The first time I actually thought they were a good idea was when Laura Bailey was pictured in ES magazine about six months ago wearing a pink strapless dress with mid calf leggings and heels. She looked superchic, a bit punky/edgy and the leggings saved the dress from looking too saccharine. So there.
I bought some black leggings (Wolford, £16 the style is called 'Velvet' but they are not, obviously made of velvet - that would be hideous. They are matt opaque footless tights basically.) But the English winter prevented me from wearing them until now. 'Cos, er socks and leggings are never a good look and boots kind of defeat the entire purpose. Unless you can do that leggings/socks/legwarmers/boots/ and pull it off thing, which I definitely can't. Too many items.

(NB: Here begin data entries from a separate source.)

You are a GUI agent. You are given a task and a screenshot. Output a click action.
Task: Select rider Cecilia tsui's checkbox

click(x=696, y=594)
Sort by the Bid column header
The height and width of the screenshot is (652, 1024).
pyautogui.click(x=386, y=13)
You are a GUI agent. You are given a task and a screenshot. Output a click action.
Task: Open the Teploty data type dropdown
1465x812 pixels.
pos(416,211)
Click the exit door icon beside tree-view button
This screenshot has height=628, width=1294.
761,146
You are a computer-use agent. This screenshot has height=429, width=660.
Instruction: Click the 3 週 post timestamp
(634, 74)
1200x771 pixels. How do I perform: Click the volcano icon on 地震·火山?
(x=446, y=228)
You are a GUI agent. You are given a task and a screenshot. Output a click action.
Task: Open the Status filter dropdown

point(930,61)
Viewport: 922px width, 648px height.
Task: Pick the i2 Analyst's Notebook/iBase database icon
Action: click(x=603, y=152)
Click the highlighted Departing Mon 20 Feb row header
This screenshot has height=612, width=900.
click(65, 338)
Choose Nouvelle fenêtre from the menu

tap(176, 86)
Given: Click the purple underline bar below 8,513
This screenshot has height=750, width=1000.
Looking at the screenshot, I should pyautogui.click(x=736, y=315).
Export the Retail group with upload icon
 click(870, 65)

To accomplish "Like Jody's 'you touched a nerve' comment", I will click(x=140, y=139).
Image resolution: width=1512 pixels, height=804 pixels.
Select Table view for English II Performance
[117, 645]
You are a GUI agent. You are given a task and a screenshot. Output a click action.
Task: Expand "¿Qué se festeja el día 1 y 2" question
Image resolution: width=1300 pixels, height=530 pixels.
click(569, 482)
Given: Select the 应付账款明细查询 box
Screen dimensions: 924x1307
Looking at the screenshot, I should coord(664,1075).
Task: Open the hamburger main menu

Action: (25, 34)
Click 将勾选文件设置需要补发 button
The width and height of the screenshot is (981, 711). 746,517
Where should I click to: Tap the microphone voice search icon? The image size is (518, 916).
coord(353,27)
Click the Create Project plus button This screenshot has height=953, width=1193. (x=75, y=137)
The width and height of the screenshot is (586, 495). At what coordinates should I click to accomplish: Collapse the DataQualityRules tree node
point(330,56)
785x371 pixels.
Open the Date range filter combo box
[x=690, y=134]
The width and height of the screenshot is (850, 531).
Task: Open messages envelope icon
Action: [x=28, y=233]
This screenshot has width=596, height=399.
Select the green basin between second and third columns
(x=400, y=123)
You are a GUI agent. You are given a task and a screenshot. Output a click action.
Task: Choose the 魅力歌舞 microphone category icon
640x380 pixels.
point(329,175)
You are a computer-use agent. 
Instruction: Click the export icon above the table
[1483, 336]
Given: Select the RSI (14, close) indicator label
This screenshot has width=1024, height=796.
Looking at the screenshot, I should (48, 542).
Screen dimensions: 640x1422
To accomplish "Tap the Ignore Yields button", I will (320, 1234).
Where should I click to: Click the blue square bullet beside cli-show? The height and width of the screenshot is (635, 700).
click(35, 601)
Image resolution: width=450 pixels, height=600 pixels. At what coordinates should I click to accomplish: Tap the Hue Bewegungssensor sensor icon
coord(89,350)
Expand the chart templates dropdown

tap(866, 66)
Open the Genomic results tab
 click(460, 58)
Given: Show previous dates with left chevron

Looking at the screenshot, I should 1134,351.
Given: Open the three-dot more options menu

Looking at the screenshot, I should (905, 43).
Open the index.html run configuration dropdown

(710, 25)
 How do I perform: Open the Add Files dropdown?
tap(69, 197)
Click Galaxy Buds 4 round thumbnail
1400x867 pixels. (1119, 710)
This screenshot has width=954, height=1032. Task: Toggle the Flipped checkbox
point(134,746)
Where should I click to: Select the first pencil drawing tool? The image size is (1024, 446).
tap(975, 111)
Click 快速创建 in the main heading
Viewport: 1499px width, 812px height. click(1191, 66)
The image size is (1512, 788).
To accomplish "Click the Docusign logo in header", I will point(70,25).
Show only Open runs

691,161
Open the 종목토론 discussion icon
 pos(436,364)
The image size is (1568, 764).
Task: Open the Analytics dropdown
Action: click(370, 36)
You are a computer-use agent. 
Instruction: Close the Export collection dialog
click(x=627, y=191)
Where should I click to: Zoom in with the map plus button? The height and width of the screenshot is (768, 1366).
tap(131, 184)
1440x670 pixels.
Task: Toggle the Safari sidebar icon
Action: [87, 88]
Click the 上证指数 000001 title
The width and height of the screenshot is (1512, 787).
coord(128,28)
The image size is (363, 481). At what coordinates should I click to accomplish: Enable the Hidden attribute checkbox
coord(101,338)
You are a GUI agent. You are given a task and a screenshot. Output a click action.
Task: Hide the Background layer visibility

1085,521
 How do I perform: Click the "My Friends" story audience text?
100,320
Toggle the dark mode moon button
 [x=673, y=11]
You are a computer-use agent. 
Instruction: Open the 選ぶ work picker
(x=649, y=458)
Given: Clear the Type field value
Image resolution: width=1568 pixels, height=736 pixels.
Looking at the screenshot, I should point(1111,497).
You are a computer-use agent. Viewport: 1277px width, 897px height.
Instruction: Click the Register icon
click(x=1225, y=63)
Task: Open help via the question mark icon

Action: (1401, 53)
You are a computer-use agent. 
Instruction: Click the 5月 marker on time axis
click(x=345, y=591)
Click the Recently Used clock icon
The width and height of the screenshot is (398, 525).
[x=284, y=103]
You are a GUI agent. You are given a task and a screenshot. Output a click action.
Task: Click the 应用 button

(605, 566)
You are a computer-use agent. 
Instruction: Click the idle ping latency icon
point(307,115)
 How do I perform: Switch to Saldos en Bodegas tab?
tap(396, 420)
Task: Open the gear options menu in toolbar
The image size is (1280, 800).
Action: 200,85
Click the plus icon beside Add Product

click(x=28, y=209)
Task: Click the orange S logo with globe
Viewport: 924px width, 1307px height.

Now is the perfect time for leggings. It's still pretty cold but there's a glimmer of springiness which lends itself so well to layering. So I have been wearing my leggings, so far just in the evening with a dress or skirt and heels. I also have some grey ones and I'm looking for some in petrol blue or burgundy for day time. I have seen plenty of 13 year olds doing the whole ballet pump/leggings/cut off denim mini thing and it's cute for that age group but not for me. And haven't we DONE the cut off mini to death already?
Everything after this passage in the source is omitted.